US 11,704,540 B1
Systems and methods for responding to predicted events in time-series data using synthetic profiles created by artificial intelligence models trained on non-homogenous time series-data
Thomas Francis Gianelle, Colleyville, TX (US); Ernst Wilhelm Spannhake, II, Canal Winchester, OH (US); and Milan Shah, Plano, TX (US)
Assigned to Citigroup Technology, Inc., New York, NY (US)
Filed by Citigroup Technology, Inc., New York, NY (US)
Filed on Dec. 13, 2022, as Appl. No. 18/65,441.
Int. Cl. G06N 3/0464 (2023.01); G06N 3/045 (2023.01); G06N 3/088 (2023.01)

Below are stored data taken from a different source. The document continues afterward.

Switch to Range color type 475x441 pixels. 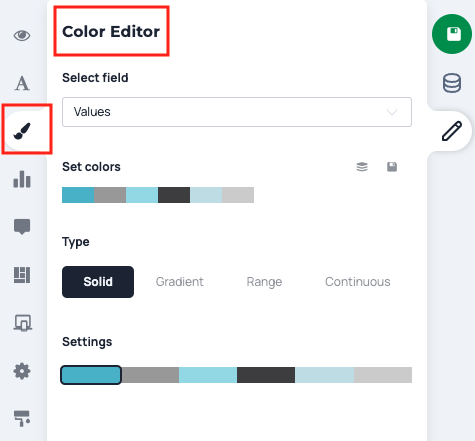click(264, 282)
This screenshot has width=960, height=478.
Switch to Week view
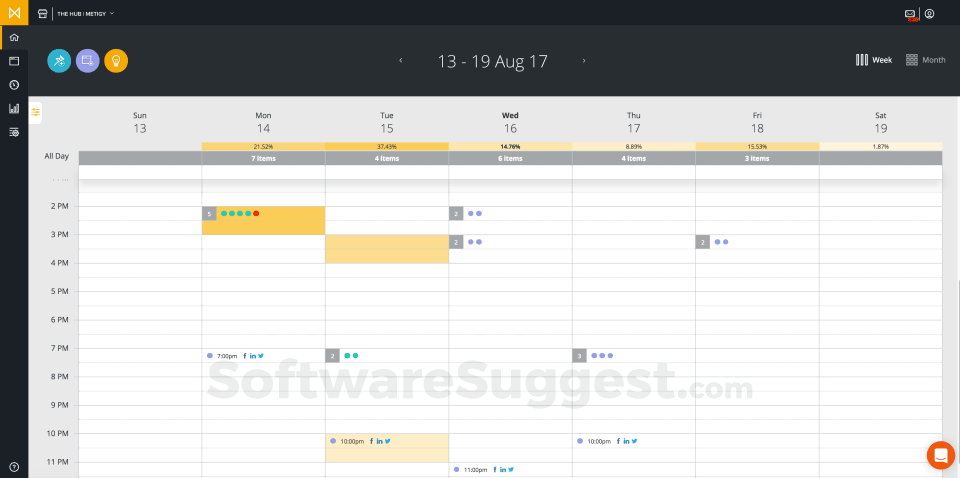tap(873, 60)
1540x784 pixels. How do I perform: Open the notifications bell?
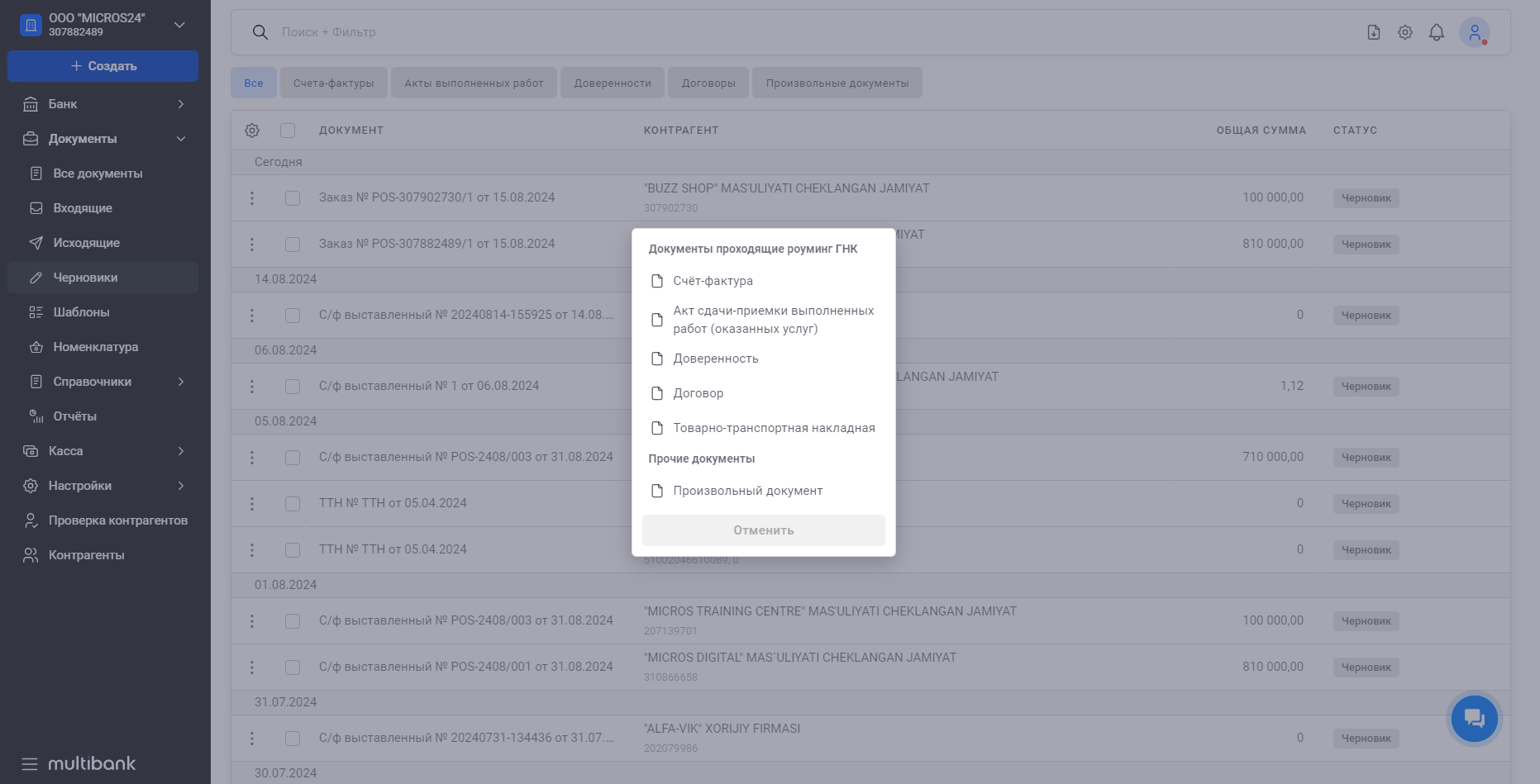(1436, 32)
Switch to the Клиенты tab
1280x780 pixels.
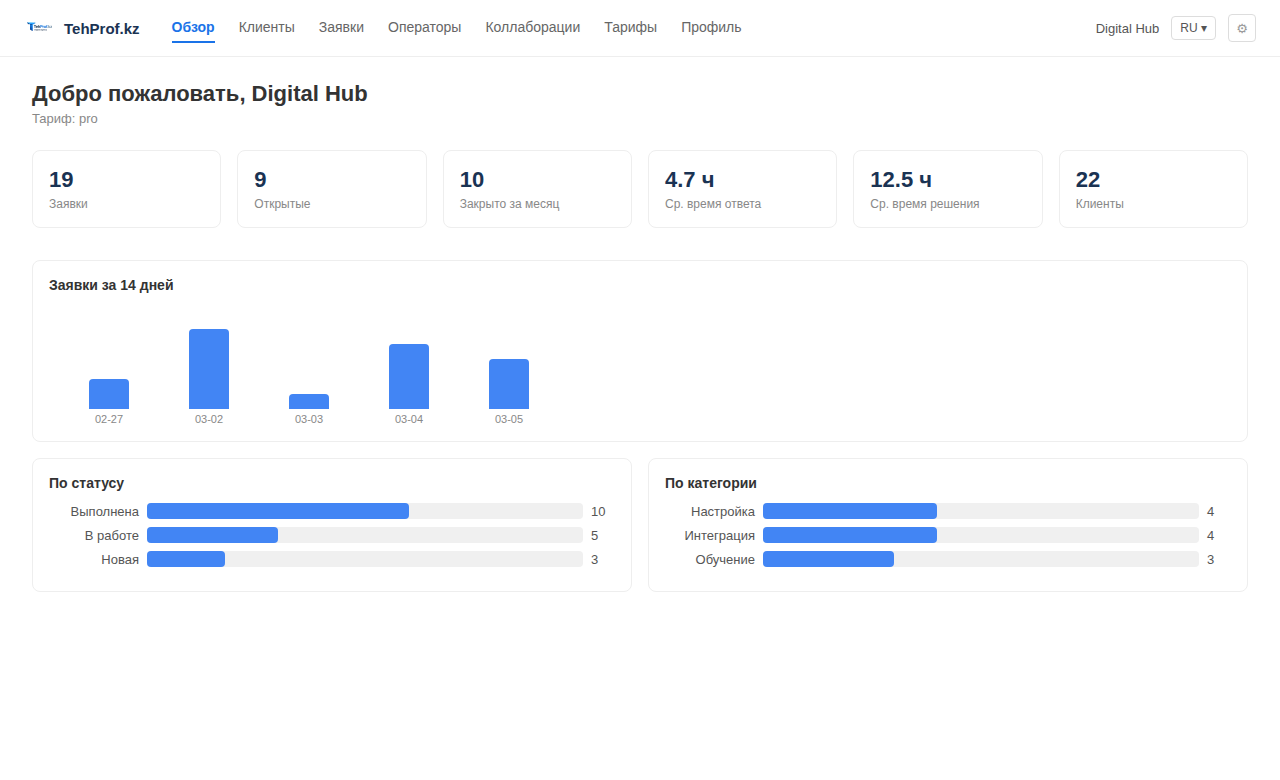(266, 28)
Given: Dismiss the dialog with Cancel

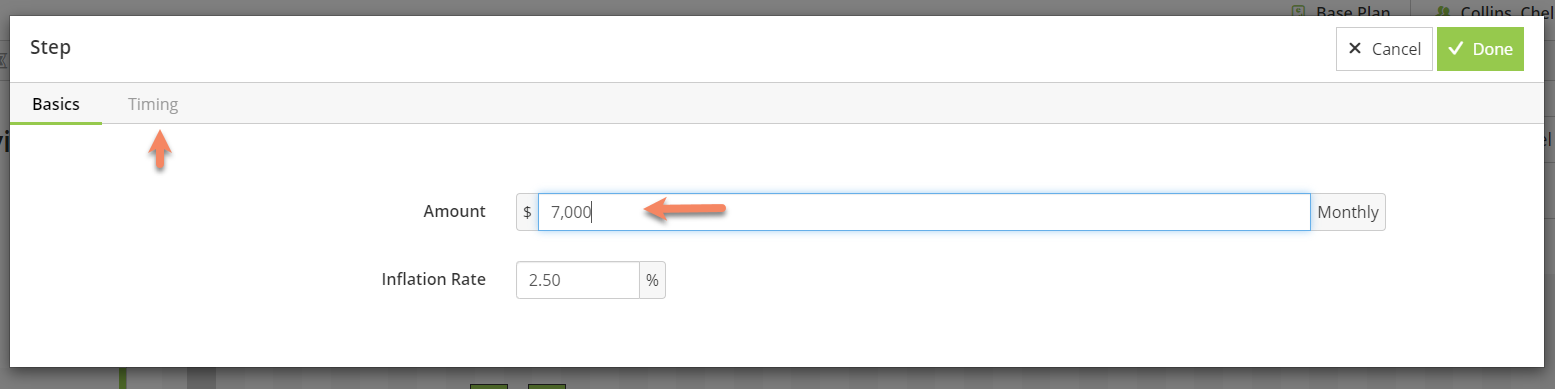Looking at the screenshot, I should 1384,49.
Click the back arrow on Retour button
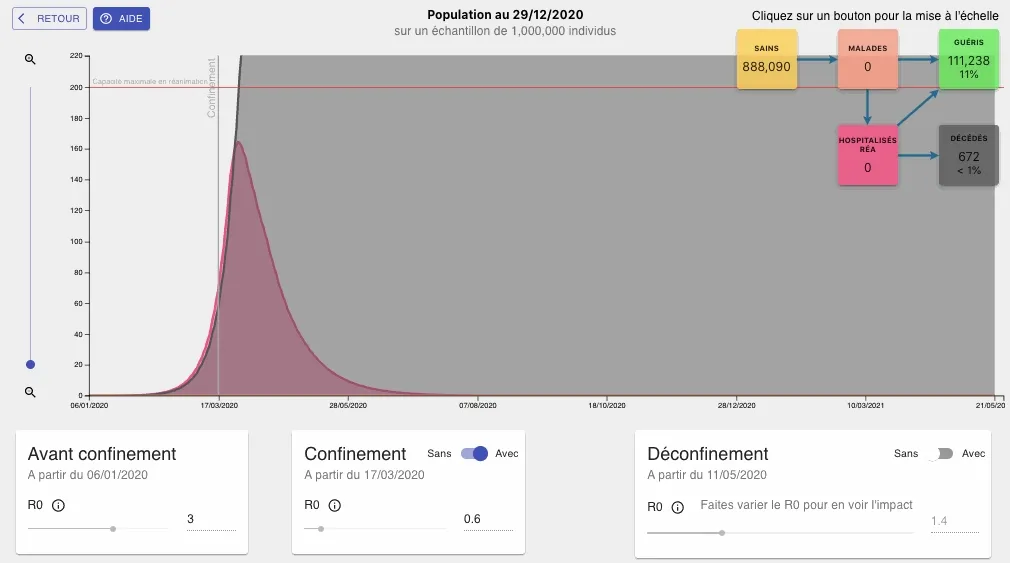 (x=21, y=19)
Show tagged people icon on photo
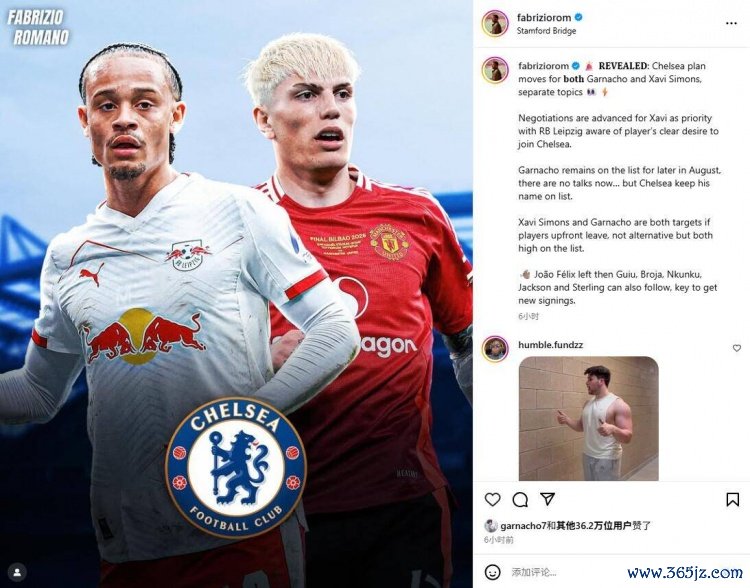The image size is (750, 588). tap(17, 572)
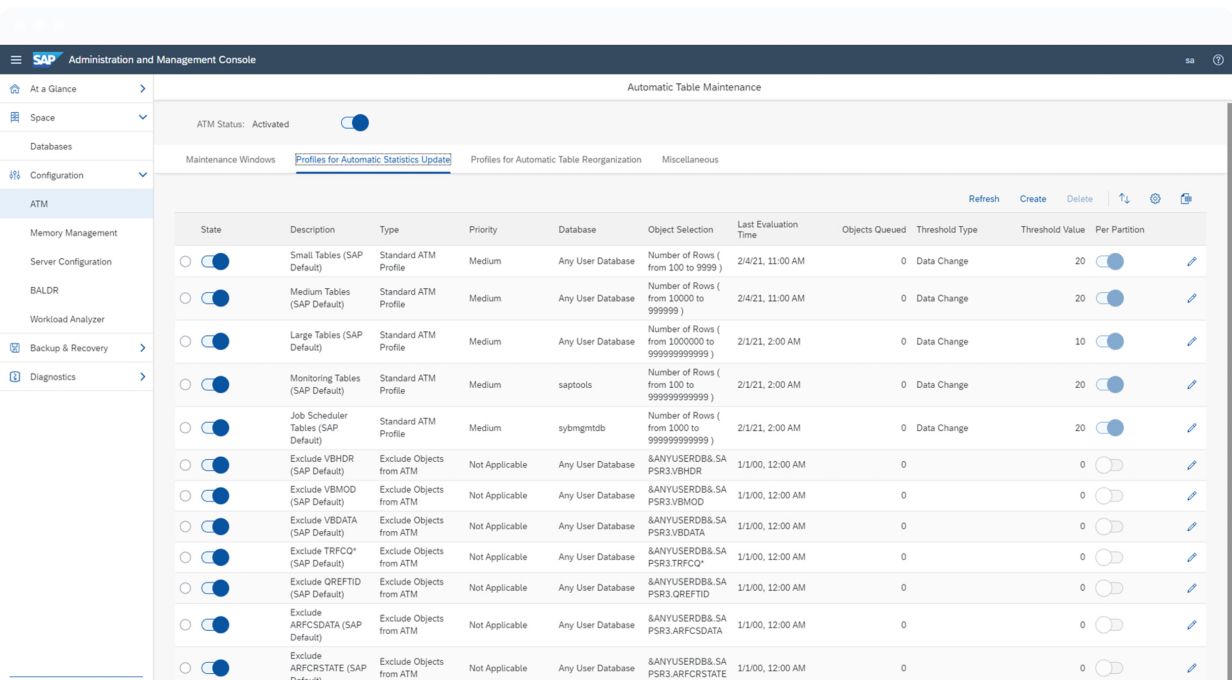Click the help question mark icon

point(1217,60)
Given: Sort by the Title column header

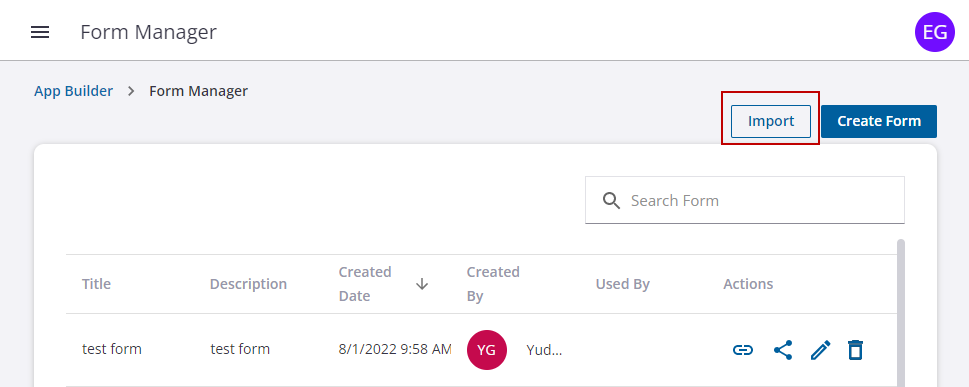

CPC G06N 3/0464 (2023.01) [G06N 3/045 (2023.01); G06N 3/088 (2013.01)] 19 Claims
OG exemplary drawing
 
1. A system for responding to predicted events in computer systems using artificial intelligence models, the system comprising:
one or more processors; and
a non-transitory computer-readable medium comprising instructions that when executed by the one or more processors cause operations comprising:
generating a user profile for a user by:
receiving a first data set comprising a current state characteristic for a first system state; and
receiving a required future state characteristic for the first system state;
generating a synthetic profile for the user based on historic time-series data by:
receiving the historical time-series data;
training, using the historical time-series data, a second model using unsupervised learning, wherein the second model comprises a convolutional neural network; and
selecting, using the second model, a second data set from a plurality of available datasets based on similarities between state characteristics for the second data set and the current state characteristic and the required future state characteristic, wherein the second data set comprises second rate-of-change data over a second time period;
comparing the second rate-of-change data to a threshold rate of change to detect a rate-of-change event;
generating a normalized rate-of-change event by normalizing the rate-of-change event based on the first data set; and
using the synthetic profile to generate a recommendation for the user by:
inputting the first data set into a first model to generate first rate-of-change data over a first time period for the first system state;
generating modified first rate-of-change data based on the normalized rate-of-change event; and
generating for display, on a user interface, a recommendation based on the modified first rate-of-change data.